With the rise of the AIIB and other new regional financial institutions, the ADB has speeded up its paces on financial reforms so as to increase its lending capacity by more efficiently and effectively utilizing its existing resources.
The ADB reportedly started deliberations on the initiative in the summer of 2013. By the end of February 2015, all 34 of the ADF’s donors gave their formal and unanimous consent to the merger, and the ADB’s Board of Directors delivered its endorsement in the following month.

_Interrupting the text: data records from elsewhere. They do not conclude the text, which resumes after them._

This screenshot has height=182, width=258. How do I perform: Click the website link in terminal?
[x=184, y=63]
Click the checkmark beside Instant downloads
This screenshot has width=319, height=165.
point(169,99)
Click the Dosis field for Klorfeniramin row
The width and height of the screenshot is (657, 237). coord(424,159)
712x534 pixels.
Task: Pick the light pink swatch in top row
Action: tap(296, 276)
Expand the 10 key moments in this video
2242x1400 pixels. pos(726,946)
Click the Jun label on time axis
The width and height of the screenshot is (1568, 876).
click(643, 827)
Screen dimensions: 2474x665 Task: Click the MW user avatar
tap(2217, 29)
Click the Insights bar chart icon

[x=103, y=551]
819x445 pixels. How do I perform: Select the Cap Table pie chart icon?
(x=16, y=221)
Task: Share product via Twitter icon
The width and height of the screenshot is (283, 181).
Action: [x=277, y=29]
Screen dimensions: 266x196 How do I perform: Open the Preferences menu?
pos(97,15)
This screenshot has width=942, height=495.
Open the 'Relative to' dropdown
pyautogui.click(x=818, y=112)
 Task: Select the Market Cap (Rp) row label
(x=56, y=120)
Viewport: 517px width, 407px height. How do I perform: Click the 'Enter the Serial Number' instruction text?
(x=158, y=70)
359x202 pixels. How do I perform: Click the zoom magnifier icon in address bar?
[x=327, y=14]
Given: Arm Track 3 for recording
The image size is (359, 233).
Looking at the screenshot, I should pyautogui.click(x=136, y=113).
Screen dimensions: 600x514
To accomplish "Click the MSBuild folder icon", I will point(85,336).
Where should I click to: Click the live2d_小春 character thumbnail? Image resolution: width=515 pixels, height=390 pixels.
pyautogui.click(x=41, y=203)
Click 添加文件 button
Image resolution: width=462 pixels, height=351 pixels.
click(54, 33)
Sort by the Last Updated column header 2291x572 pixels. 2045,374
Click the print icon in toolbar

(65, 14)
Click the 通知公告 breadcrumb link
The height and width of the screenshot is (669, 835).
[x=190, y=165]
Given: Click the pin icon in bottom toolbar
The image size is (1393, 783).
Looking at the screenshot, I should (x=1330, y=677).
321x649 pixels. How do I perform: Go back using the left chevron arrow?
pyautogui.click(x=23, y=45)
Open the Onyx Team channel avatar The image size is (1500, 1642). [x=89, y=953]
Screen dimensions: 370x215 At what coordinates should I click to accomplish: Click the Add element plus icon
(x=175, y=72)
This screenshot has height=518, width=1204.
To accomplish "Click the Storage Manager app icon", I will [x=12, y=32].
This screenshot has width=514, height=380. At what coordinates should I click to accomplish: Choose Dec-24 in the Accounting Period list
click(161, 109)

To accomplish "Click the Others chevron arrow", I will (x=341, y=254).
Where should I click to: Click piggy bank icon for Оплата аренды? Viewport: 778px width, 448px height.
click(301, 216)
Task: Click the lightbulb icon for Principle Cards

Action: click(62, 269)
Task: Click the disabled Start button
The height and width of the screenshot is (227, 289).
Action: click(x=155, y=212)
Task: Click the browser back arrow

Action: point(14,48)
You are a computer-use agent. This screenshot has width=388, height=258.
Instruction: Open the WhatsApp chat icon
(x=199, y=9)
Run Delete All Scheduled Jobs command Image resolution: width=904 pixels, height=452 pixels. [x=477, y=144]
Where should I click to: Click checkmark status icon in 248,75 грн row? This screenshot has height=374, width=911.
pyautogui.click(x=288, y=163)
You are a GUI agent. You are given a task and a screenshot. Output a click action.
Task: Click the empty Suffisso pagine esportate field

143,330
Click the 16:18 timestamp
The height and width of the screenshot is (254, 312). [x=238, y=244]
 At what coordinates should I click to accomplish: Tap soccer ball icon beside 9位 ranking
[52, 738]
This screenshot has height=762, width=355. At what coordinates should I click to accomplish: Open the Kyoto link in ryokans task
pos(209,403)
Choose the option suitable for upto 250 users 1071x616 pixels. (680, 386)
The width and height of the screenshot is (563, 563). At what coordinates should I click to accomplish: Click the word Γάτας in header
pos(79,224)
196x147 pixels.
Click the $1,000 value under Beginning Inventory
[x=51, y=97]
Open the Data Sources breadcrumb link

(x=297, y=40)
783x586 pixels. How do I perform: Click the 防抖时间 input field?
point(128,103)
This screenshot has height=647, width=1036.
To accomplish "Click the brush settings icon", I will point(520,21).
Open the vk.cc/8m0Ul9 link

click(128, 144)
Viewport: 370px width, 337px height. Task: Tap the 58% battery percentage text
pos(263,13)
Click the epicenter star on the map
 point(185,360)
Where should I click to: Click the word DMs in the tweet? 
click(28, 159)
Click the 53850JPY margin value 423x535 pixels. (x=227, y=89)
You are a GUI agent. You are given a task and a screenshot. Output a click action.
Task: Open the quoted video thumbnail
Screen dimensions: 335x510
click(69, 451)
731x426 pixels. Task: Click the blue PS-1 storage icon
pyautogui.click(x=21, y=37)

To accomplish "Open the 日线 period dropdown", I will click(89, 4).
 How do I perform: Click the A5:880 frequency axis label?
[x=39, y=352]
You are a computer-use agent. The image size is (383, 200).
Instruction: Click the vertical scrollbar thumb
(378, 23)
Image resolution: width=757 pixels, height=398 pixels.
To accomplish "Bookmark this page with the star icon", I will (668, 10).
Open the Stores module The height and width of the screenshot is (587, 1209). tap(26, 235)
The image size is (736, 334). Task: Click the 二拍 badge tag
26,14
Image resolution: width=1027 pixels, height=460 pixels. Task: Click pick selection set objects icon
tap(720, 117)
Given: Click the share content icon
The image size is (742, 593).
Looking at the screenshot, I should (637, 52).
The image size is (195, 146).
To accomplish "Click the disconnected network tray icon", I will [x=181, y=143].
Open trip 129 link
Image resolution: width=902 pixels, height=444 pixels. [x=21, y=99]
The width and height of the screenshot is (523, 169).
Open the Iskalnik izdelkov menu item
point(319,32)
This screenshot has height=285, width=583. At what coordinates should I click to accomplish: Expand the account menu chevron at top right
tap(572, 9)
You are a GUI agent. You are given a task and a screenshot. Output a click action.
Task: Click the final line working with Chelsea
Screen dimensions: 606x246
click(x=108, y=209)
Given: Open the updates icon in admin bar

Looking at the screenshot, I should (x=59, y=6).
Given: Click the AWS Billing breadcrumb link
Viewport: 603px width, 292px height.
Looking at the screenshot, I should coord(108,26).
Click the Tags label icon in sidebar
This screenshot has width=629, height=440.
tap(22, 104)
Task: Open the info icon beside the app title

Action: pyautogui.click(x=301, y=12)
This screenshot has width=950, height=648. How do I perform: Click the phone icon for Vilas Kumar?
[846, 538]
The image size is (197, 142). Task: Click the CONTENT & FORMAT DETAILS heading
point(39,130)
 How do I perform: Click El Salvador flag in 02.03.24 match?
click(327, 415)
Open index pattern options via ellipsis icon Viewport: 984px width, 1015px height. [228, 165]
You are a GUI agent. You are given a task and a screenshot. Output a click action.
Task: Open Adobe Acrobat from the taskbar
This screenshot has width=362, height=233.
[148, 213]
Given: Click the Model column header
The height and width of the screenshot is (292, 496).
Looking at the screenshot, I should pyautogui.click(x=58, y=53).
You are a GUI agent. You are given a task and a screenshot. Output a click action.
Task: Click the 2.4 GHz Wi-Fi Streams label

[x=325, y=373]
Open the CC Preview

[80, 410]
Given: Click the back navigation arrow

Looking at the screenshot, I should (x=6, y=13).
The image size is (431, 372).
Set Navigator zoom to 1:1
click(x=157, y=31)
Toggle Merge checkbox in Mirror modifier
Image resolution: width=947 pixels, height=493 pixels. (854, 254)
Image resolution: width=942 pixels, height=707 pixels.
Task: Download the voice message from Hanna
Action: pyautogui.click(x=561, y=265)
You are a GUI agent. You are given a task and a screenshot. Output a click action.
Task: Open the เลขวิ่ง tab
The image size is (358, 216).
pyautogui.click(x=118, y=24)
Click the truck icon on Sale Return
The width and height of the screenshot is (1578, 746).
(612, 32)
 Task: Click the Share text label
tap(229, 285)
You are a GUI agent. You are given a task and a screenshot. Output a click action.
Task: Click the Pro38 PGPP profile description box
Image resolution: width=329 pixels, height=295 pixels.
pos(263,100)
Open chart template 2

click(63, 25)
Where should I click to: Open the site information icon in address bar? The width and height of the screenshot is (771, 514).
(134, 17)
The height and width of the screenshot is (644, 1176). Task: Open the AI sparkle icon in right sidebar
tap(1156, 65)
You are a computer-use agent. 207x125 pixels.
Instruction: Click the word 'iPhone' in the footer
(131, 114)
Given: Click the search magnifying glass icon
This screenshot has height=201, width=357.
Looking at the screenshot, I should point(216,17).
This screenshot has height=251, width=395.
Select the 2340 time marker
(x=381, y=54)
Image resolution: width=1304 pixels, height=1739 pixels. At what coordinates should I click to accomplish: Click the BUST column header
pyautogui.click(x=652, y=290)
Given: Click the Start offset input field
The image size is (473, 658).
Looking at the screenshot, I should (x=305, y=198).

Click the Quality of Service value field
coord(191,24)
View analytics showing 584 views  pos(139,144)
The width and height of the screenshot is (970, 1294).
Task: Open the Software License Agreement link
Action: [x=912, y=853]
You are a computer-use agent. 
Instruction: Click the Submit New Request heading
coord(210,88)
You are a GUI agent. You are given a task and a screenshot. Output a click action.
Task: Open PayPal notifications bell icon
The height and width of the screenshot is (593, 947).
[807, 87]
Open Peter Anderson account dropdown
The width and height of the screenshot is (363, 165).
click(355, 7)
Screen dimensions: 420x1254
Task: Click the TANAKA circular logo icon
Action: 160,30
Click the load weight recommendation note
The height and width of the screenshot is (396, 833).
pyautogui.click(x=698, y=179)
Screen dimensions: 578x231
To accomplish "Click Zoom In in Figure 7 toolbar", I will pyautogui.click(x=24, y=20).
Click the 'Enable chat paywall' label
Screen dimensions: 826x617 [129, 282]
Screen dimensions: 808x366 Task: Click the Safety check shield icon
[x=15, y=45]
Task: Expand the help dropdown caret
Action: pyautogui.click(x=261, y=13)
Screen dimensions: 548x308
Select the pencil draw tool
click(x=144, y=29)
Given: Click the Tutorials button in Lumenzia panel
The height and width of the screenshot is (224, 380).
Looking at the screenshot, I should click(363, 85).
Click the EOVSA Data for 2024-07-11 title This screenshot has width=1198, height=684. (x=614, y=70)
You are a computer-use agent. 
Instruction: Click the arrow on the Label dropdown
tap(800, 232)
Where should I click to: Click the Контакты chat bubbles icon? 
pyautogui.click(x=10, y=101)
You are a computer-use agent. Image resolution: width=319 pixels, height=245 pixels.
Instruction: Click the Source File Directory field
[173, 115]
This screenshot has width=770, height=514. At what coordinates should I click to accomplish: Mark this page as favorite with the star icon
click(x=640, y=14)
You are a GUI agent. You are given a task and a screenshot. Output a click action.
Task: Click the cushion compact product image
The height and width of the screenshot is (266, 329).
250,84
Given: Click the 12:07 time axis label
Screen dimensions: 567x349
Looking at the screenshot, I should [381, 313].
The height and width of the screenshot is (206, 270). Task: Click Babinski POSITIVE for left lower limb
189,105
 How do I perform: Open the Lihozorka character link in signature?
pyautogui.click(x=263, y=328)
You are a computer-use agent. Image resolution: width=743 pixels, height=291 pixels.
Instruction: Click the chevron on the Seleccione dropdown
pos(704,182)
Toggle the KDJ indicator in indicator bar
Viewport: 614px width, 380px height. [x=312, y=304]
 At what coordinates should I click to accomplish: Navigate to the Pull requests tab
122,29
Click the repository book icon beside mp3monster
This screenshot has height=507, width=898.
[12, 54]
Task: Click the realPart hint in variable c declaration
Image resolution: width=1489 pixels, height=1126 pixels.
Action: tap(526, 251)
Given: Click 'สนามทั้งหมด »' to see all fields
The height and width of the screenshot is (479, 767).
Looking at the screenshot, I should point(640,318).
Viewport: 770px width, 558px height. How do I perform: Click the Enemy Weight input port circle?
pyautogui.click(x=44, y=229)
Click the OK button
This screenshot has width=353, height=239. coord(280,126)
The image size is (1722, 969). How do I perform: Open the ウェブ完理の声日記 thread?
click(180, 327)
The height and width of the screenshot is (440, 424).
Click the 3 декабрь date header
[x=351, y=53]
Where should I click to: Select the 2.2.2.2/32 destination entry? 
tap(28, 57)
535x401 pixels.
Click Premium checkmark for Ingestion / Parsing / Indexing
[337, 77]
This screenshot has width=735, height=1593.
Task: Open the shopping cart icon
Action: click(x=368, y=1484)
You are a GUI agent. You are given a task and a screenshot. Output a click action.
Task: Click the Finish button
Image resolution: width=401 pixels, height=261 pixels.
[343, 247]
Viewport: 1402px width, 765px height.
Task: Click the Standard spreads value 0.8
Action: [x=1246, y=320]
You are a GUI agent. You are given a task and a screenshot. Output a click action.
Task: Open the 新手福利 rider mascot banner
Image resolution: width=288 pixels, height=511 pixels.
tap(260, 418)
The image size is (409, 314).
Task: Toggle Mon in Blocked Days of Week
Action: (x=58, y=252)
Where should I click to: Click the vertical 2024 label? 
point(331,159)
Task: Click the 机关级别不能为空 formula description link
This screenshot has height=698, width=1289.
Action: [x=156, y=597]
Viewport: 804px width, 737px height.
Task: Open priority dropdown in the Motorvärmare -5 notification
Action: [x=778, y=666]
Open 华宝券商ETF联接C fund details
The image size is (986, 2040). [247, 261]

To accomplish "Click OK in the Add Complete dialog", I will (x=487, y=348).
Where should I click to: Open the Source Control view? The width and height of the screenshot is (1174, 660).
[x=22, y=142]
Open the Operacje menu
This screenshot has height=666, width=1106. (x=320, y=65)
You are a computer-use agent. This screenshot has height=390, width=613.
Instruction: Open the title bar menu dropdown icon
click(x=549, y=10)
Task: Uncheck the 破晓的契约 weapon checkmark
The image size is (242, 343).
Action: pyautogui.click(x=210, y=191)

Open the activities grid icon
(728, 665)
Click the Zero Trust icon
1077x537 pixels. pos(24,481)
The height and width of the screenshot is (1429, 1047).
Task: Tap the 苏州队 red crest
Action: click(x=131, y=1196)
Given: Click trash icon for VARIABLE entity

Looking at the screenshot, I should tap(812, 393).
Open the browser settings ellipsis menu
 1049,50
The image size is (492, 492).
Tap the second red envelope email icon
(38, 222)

If approved by a simple majority of the voting power, the combination will become effective in January 2017, said Nakao.
Cooperation with AIIB
When asked about cooperation between the ADB and the AIIB during the press conference, Nakao reiterated that China’s proposal of establishing the AIIB is understandable.
“The ADB will cooperate and co-finance with the AIIB on infrastructure financing across Asia by using our long experience and expertise in the region,” said Nakao, noting that 80 percent of the ADB’s current operations are related to infrastructure construction under the more general term of poverty reduction.
Nakao said he met with Jin Liqun, secretary general of the Multilateral Interim Secretariat of the AIIB, on the sidelines of the ADB’s 48th Annual Meeting on Friday.
During the meeting, the two sides discussed for an hour on future collaboration, including co-financing, and confirmed their commitment to working together for Asia.
“We acknowledged the large infrastructure gap in the region, the critical role of infrastructure in supporting sustainable development and poverty reduction, and the importance of safeguard policies on environmental and social impacts of projects,” Said Nakao.
The two sides also agreed to continue sharing necessary information and further discuss concrete options for collaboration, said Nakao.
Under the theme of Fostering Partnership for Development, the 48th ADB Annual Meeting, which opens Saturday and will last till Tuesday, has attracted about 3,000 government officials, business leaders, academics and representatives from civil society and development organizations.
Established in 1966, the ADB now is owned by 67 members, with 48 from the region. It is the first time for the annual meeting to take place in the South Caucasus region.
In 2014, the ADB’s assistance totaled 22.9 billion dollars, including co-financing of 9.2 billion dollars.